SEKİZİNCİ BÖLÜM - Yiğit Don Quijote'nin korkunç ve hayal edilemeyecek yeldeğirmenleri serüveninde kazandığı büyük başarıya ve memnuniyetle anılmaya lâyık diğer başarılarına dair

O sırada, o ovada bulunan otuz kırk yeldeğirmenine rastladılar; Don Quijote onları görür görmez, silâhtarına dedi ki:

"Talihimiz, olayları bizim isteyebileceğimizden de daha iyi bir şekilde yönlendiriyor. Bak şuraya, arkadaşım Sancho Panza, ileride otuz ya da biraz fazla, azman dev var. Onlarla savaşıp hepsini öldürmek niyetindeyim, elde edeceğimiz ganimetle zenginleşmeye başlarız. Bu kötü tohumları yeryüzünden silmek hayırlı bir savaştır, Tanrı'ya büyük hizmettir."

"Hangi devler?" dedi Sancho Panza.

"İşte şu gördüklerin," diye cevap verdi efendisi; "şu uzun kollu yaratıklar; kiminin kolları iki fersaha varır bunların."

"Ama efendim," dedi Sancho, "o görünenler dev değil, yeldeğirmeni; kola benzeyen şeyler de, kanatları; rüzgâr onları döndürdükçe, onlar da değirmentaşını hareket ettirir."

"Serüven konusunda tecrübeli olmadığın belli," dedi Don Quijote. "Bunlar dev; sen korkuyorsan kenara çekil, bu arada dua et; ben kıyasıya dövüşmeye gidiyorum tek başıma."

Bunları söyleyip atı Rocinante'yi mahmuzladı; silâhtarı Sancho'nun, saldıracağı şeylerin kesinlikle dev değil, yeldeğirmeni olduklarına dair haykırışlarına kulak bile vermedi. Dev olduklarından o kadar emindi ki, ne silâhtarı Sancho'nun sesini duyuyor, ne de, epeyce yaklaştığı halde, ne olduklarını farkediyordu. Var gücüyle bağırıyordu:

"Kaçmayın, korkak, alçak yaratıklar, size saldıran bir tek şövalye sadece."

Bu arada hafif bir rüzgâr çıktı ve iri kanatlar hareket etmeye başladılar. Bunu gören Don Quijote dedi ki:

"Dev Briareus'tan daha çok kolunuz olsa bile, sizden hesap soracağım."

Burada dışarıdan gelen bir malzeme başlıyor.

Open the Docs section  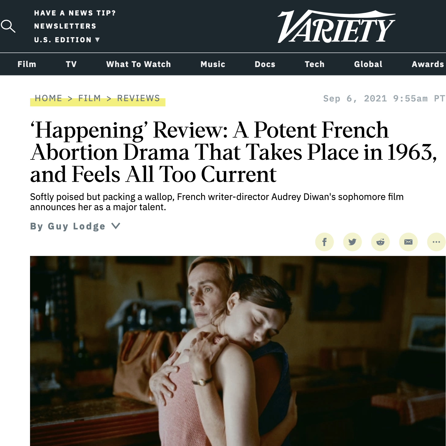[x=265, y=64]
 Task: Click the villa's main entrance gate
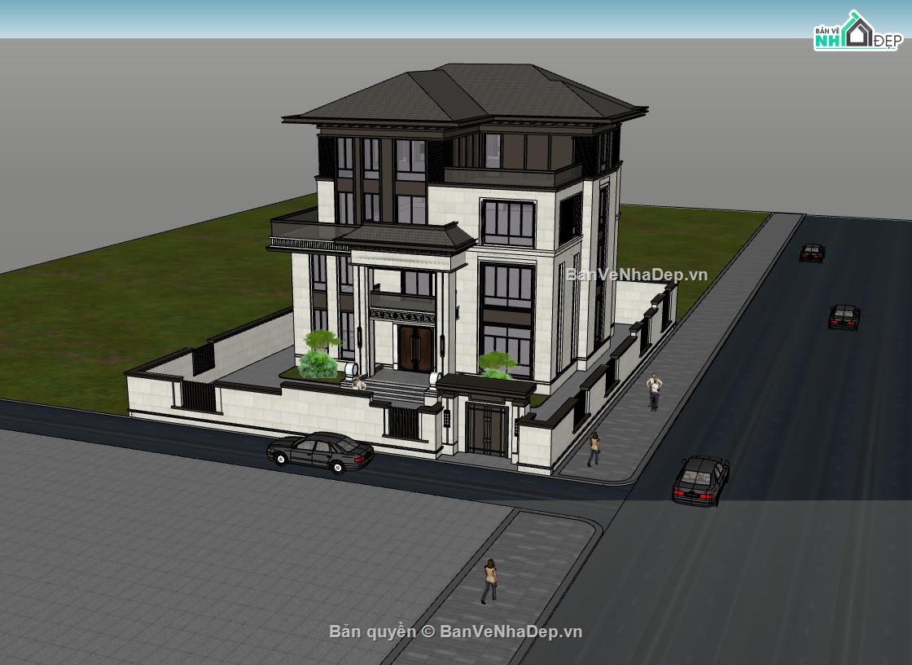(x=486, y=431)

Bunu söyleyip kendini bütün kalbiyle sevgili Dulcinea'sına teslim ettikten, tehlikeli bir durum olursa yardıma koşmasını rica ettikten sonra, kalkanını göğsüne yapıştırıp mızrağının ucunu zırhının desteğine yerleştirdi ve Rocinante'yi dörtnala koşturarak saldırıya geçti. Önündeki ilk değirmene saldırdı; mızrağını kanadına saplayınca rüzgâr kanadı öyle bir döndürdü ki, mızrak parçalandı; ardından atı da, atlıyı da sürükledi; atlı fena halde yaralanarak yuvarlandı yerlerde. Sancho Panza eşeğini var gücüyle koşturarak yardımına yetişti; yanına geldiğinde, efendisinin kıpırdayamaz halde olduğunu gördü; Rocinante'yle birlikte çok kötü düşmüşlerdi.

"Yüce Tanrım!" dedi Sancho. "Efendim, ben zatı-ı âlinize söylememiş miydim, iyice bakın diye, onlar yeldeğirmeni diye; bunu ancak başında kavak yelleri esen biri farketmezdi."

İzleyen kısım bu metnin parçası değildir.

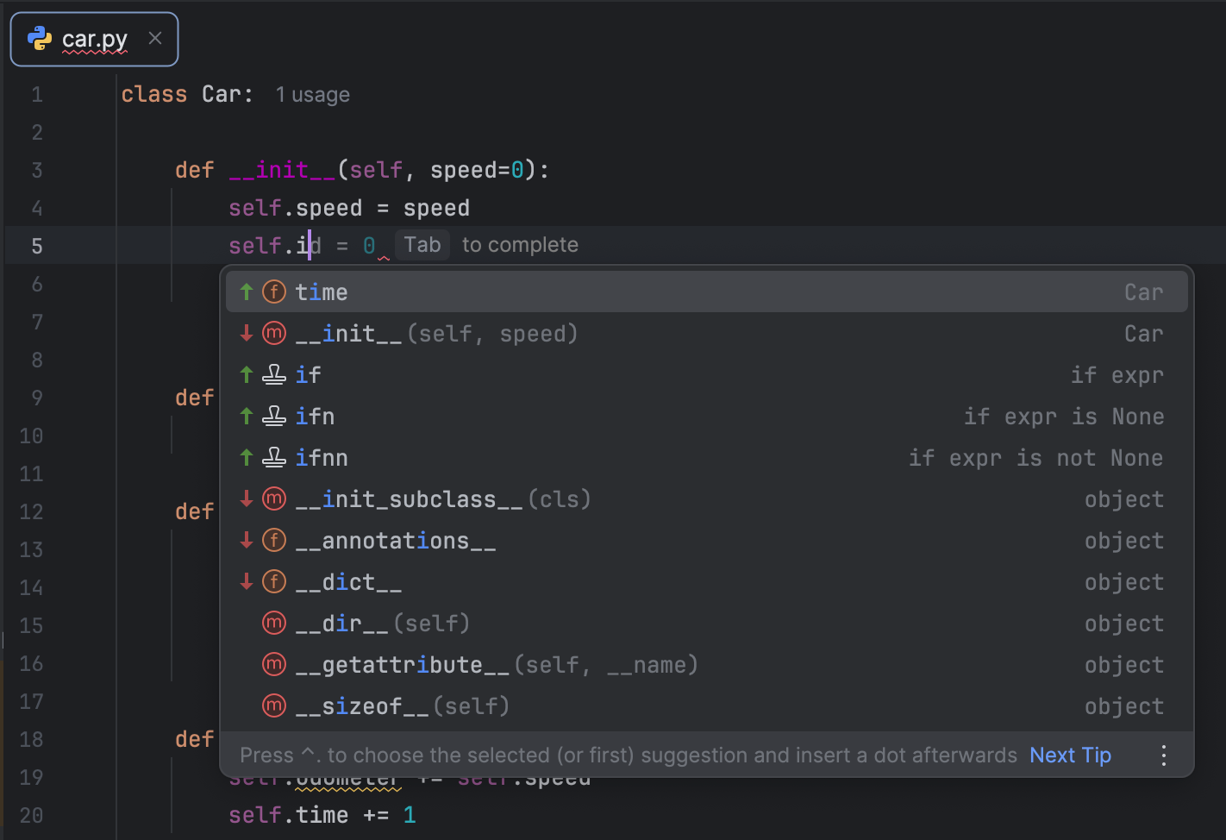Click the Python logo icon on the car.py tab
The image size is (1226, 840).
click(41, 38)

"Sus, arkadaşım Sancho," dedi Don Quijote, "çünkü savaşa ait şeyler, başka olaylardan daha fazla sürekli değişime tâbidirler. Ayrıca düşünüyorum da -gerçek de bu zaten- odamı ve kitaplarımı çalan büyücü Frestón, bu devleri değirmene çevirdi; onları yenmenin şanını elimden almak için. Bana olan düşmanlığı bu kadar büyük işte. Ama eninde sonunda, onun fesat ilmi benim kılıcımın iyiliği karşısında yenik düşecektir."

"Tanrı nasıl isterse öyle olsun," dedi Sancho Panza.

Efendisinin kalkmasına ve omzu yaralı Rocinante'ye binmesine yardım etti. Geçirdikleri serüvenden sözederek Puerto Lapice yoluna devam ettiler; Don Quijote, çok işlek bir yol olması sebebiyle orada mutlaka hem bol, hem çeşitli serüvenlerle karşılaşacaklarını söylüyordu. Mızraksız kaldığı için üzüldüğünü söyledi silâhtarına.

"Bir yerde okumuştum," dedi, "Diego Perez de Vargas diye bir İspanyol şövalyenin bir çarpışma sırasında kılıcı kırılmış, o da kalın bir meşe dalını koparıp onunla o kadar çok şey yapmış, o kadar çok Magripli'yi pataklamış ki, adı Patakçı kalmış. Hattâ kendisinden sonra çocukları, torunları da Vargas soyadına Patakçı'yı eklemişler. Sana bunu anlatıyorum, çünkü karşıma çıkan ilk meşeden, tıpkı onun gibi güzel bir dal koparmaya ve onunla öyle başarılar kazanmaya niyetliyim ki, sen bunları göreceğin, inanılmaz şeylere tanık olacağın için kendini çok talihli saymalısın."

"Tanrı şahidimdir," dedi Sancho, "dediklerinize aynen inanıyorum; ama biraz doğrulun, düştüğünüz zaman acıdığından olsa gerek, yan yan gidiyorsunuz gibi geliyor bana."

"Doğru söylüyorsun," dedi Don Quijote, "ağrılarımdan yakınmıyorsam, bağırsakları deşilmiş bile olsa, yaralarından şikâyet etmek gezgin şövalyelere yakışmadığı içindir."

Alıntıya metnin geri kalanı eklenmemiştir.